Tarefas propostas:
A. Quais itens, segundo o trecho, vêm ganhando protagonismo ante propostas e debates? Liste todos.
B. No trecho, com que são comparadas as boas políticas?
C. Retorne do trecho o texto entre "defende que quer" e "infantilização da política.", inclusive.

Trecho fornecido:
···
Em essência, Marina ganha
protagonismo justamente por não representar nenhuma das alternativas acima. Não
é uma líder messiânica, embora deixe transparecer propositadamente ares de
humildade e devoção. Não tem nenhuma proposta consistente para o meio ambiente,
tanto que seu ministério foi inexpressão em resultados, além de seu
ecocapitalismo ser constantemente questionado por ser confuso e/ou
impraticável. Ao defender a política de
austeriade do Banco Central e sua independência, flerta com o mercado
financeiro, mas fala em justiça social, distribuição de renda e melhoria para
os mais pobres com ajuda do Estado talvez sendo incapaz de cumprir qualquer uma
das duas promessas. Ao falar do PT (partido que fazia parte até recentemente)
defende que quer governar com Lula – e FHC – o que é inviável em qualquer
cenário político.
Marina, por tamanhas as
contradições sobre o que diz e o que propõe fazer, corre o risco de não ter
nada em sério que a sustente. E talvez seja justamente suas inconsistências que
a tornem fenômeno eleitoral. Para isso temos que concordar que existe um forte
movimento de infantilização da política.

O movimento de infantilização da
política não é exclusividade da atual campanha eleitoral. Humor,
ridicularizações, jingles, frases de efeito, efeitos em áudios e vídeos das
propagandas e todas as ações de marketing vêm ganhando protagonismo ante
propostas e debates. A política tornou-se terreno fértil do espetáculo. O
objetivo das campanhas tem sido busca atrair para o grande publico para o circo
de atividades e, independente do debate, conquistar o voto. Assim como no
consumo, os políticos tem retirado a ideologia do seu discurso, para vender
facilidades a um público cada vez maior. Assim, não importa o que ocorre antes
ou depois de uma eleição, não importam as consequências dos atos e as
responsabilidades públicas, importa que o voto seja conquistado. Só num mundo como
este, onde não se discute decisões, deliberações, ganhos e perdas, vencidos e
vencedores, Marinas, Fernandos e Jânios surfam desimpedidamente, na crista da
onda criada pelo vácuo do debate.
Não existe segredo em política.
Também não existem milagres. Políticas tratam de propostas e problemas. Boas
políticas públicas resolvem problemas difíceis. Boas políticas são como bons
remédios: tem gosto amargo, aparecem com um dano, mas podem gerar bem-estar
social. Bons políticos tomam decisões difíceis.
···
Material fornecido:
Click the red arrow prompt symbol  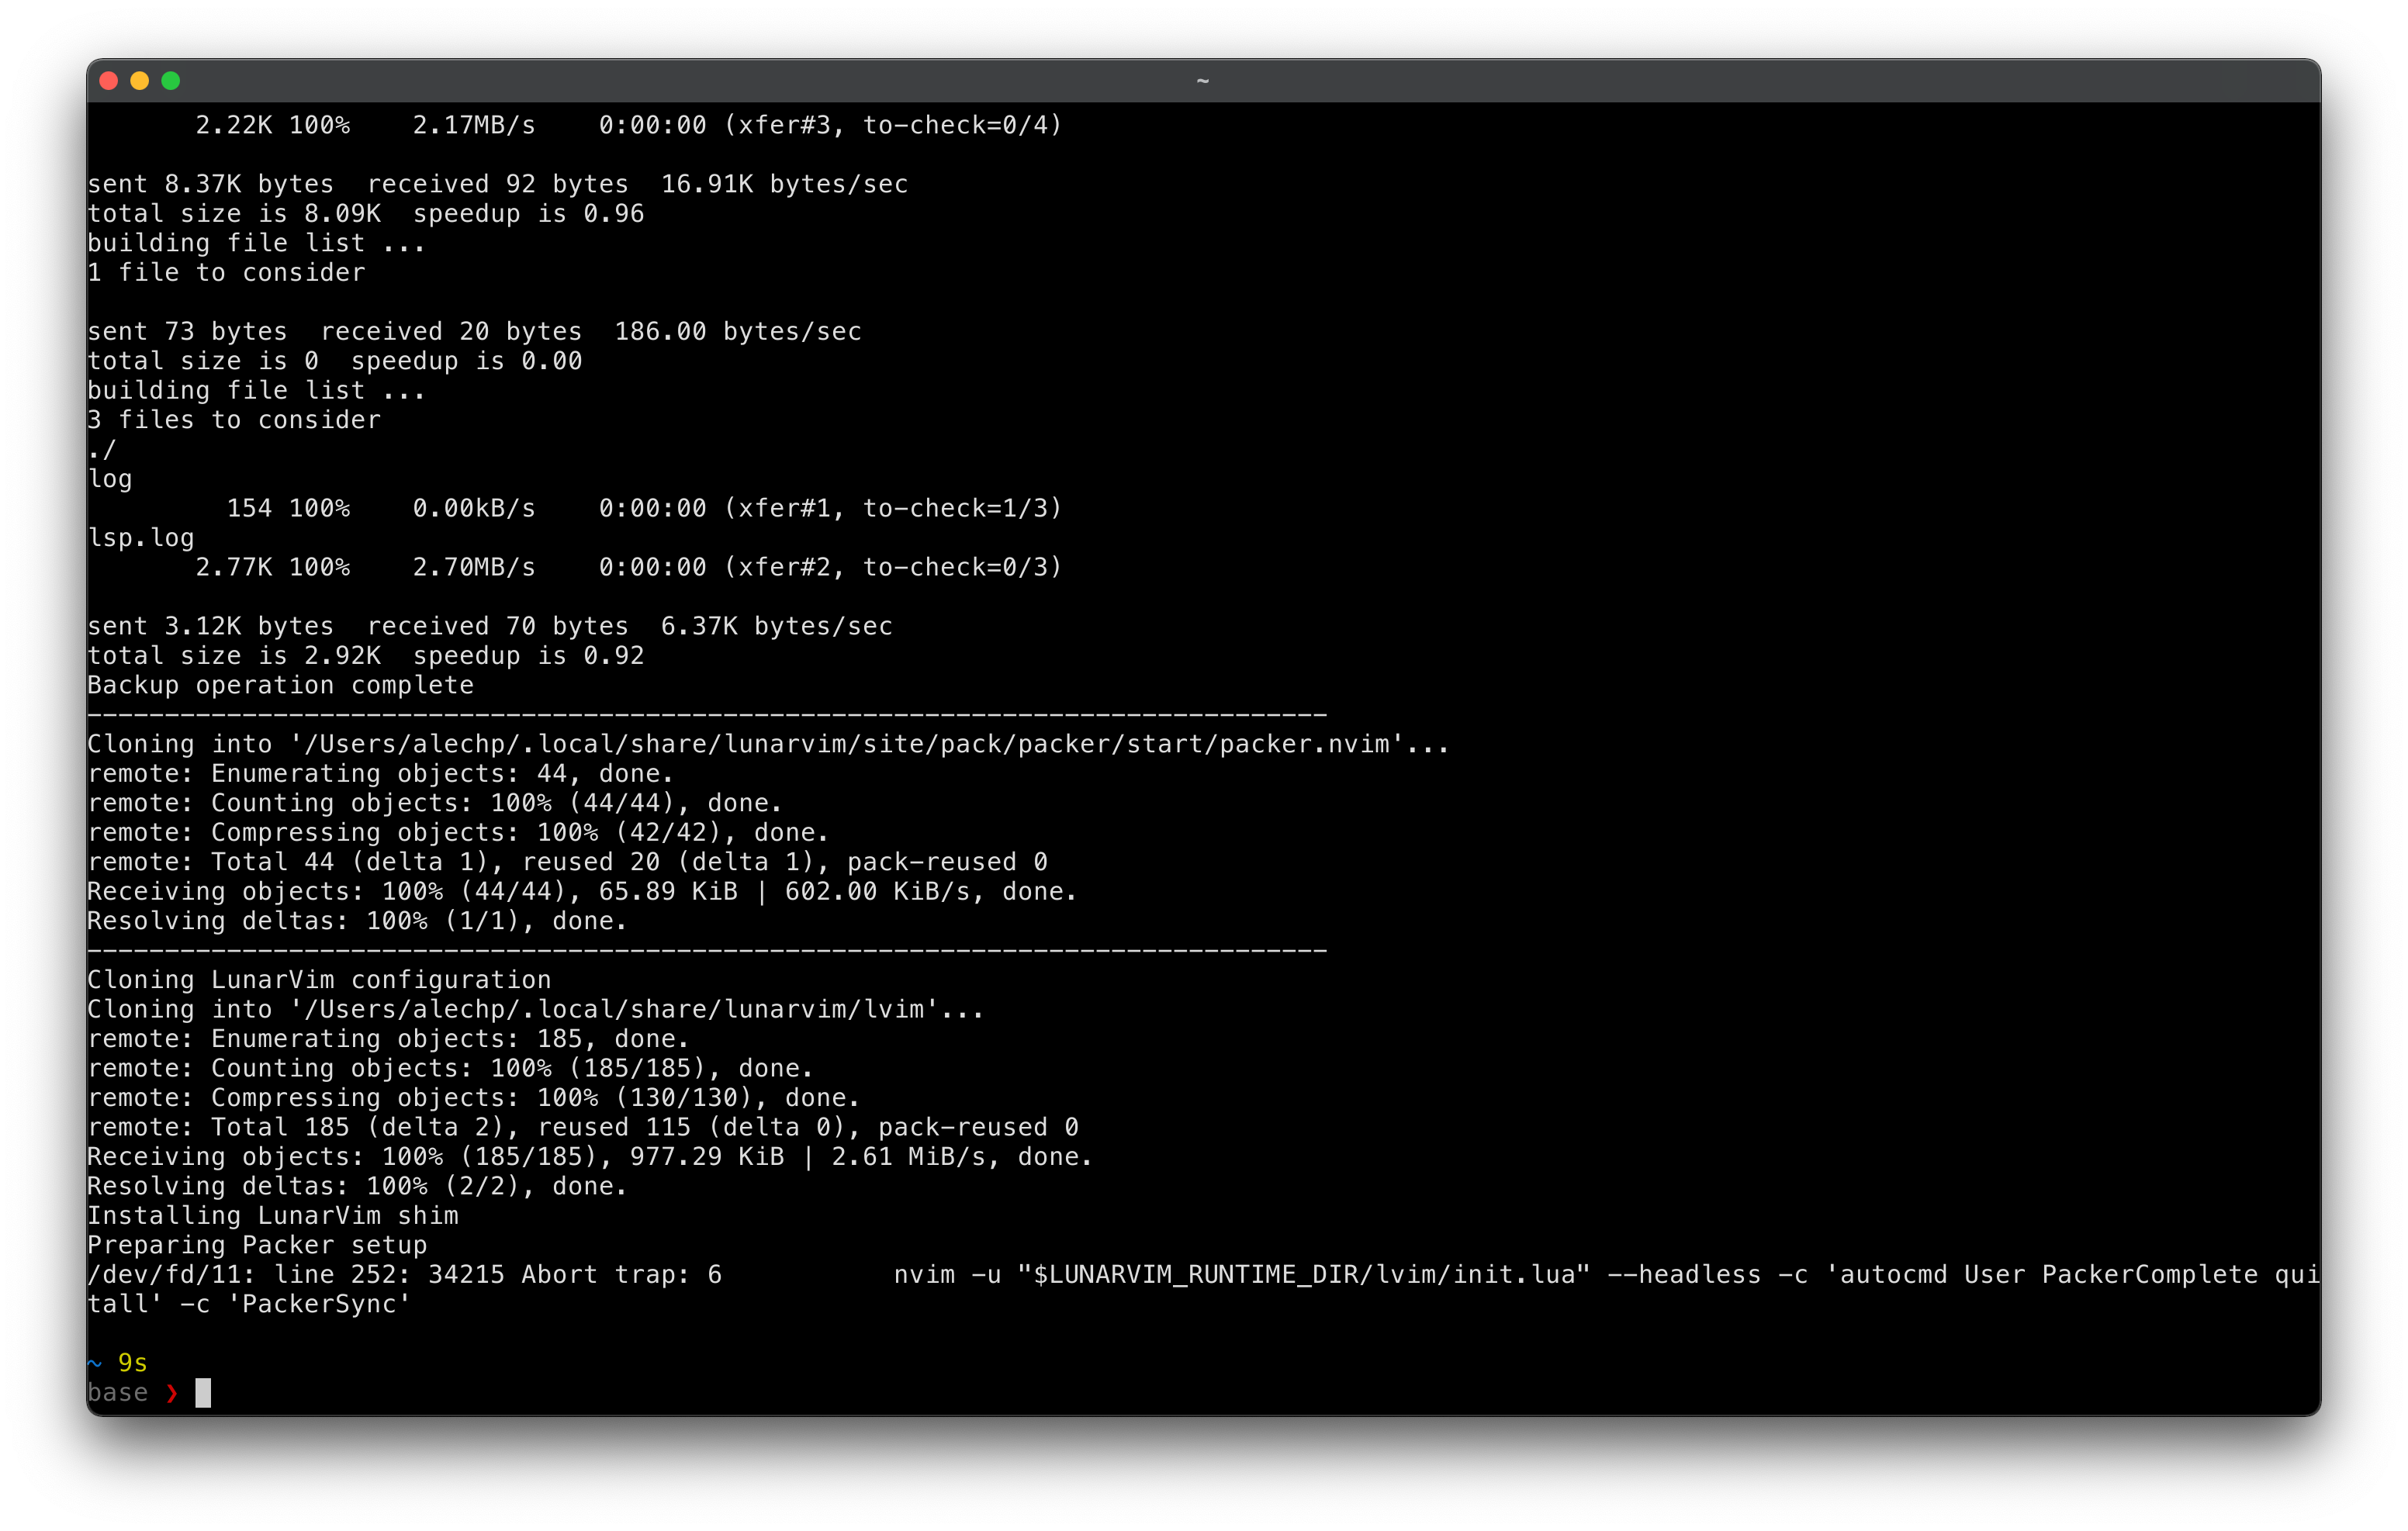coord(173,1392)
···
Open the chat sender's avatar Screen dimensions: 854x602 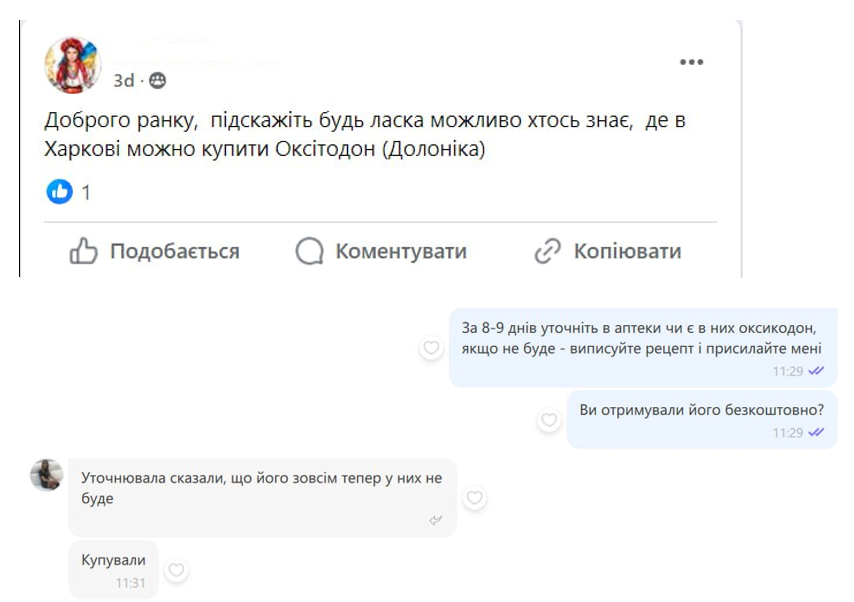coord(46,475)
···
Respostas por tarefa:
A.
- Humor
- Ridicularizações
- Jingles
- Frases de efeito
- Efeitos em áudios e vídeos das propagandas
- Todas as ações de marketing

B. Com bons remédios.

C.
defende que quer governar com Lula – e FHC – o que é inviável em qualquer
cenário político.
Marina, por tamanhas as
contradições sobre o que diz e o que propõe fazer, corre o risco de não ter
nada em sério que a sustente. E talvez seja justamente suas inconsistências que
a tornem fenômeno eleitoral. Para isso temos que concordar que existe um forte
movimento de infantilização da política.